When it comes to suiting, think of it as the frame of a door. You, of course, are the door in this instance. But the suit should do its part in framing the shape of your body and your body alone, as a door frame does to its door. While many people purchase suits off the rack, they will almost never fit in this way, which is why suit alterations are so crucial for looking at one’s best.
A well-fitting suit says a lot about the person wearing it. On-lookers get a peek into the wearer’s personality, likes and dislikes, and attention to detail. This could work either in favor of or against the wearer and when it comes to fit, that’s typically the element that crafts first impressions.

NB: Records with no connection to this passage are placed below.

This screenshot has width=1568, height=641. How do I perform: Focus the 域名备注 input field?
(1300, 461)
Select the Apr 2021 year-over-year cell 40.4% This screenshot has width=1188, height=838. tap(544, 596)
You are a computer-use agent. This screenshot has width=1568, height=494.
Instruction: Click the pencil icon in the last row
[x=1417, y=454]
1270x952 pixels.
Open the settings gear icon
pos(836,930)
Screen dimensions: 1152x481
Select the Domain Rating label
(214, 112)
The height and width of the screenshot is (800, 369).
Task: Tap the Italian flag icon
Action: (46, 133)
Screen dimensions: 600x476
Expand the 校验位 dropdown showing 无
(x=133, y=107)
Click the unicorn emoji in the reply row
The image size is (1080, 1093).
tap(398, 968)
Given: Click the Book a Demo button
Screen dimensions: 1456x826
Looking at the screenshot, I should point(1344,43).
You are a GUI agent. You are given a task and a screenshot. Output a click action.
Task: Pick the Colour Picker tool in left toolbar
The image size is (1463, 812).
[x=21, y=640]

While each individual body may require different alterations, here are some of the most common to ask for when getting your suit tailored:
One of the more visually obvious changes needed is to the length of your suit pants. When buying off the rack, waist and length sizes may already be available, which comes in handy. However, in many other cases, pants are sold with a “raw hem,” or a pant that is to be shortened after purchase based on the wearer’s specific length. Traditionally, a slight break at the bottom of the leg has been seen as the standard, with the hemline reaching over the top of the shoe. In recent years, with more slim-fit garments on the rise, little to no break has been the desired look, with the hemline sitting at or slightly above the top of the shoe.
The Sleeve Length
Sleeves do have a traditional tailoring standard to help contrast the jacket from the shirt. Suit jacket sleeve alterations should be first measured with your arms by your side and should just reach the wrist bone. The shirt underneath should extend approximately one-half inch below to ensure color contrast and levelness. Because no one is perfectly symmetrical, it’s best to measure each sleeve to appropriate for each arm.
Chest and Stomach
After both the pants and sleeve, the chest is the next piece of the puzzle a good tailor will look to for possible alterations. Easy indicators of needing the chest and stomach areas tailored include buckling of the lapels and collar or excess fabric around the torso. Your tailor should determine the best fit for your body type and distribute that space evenly on both the left and right sides.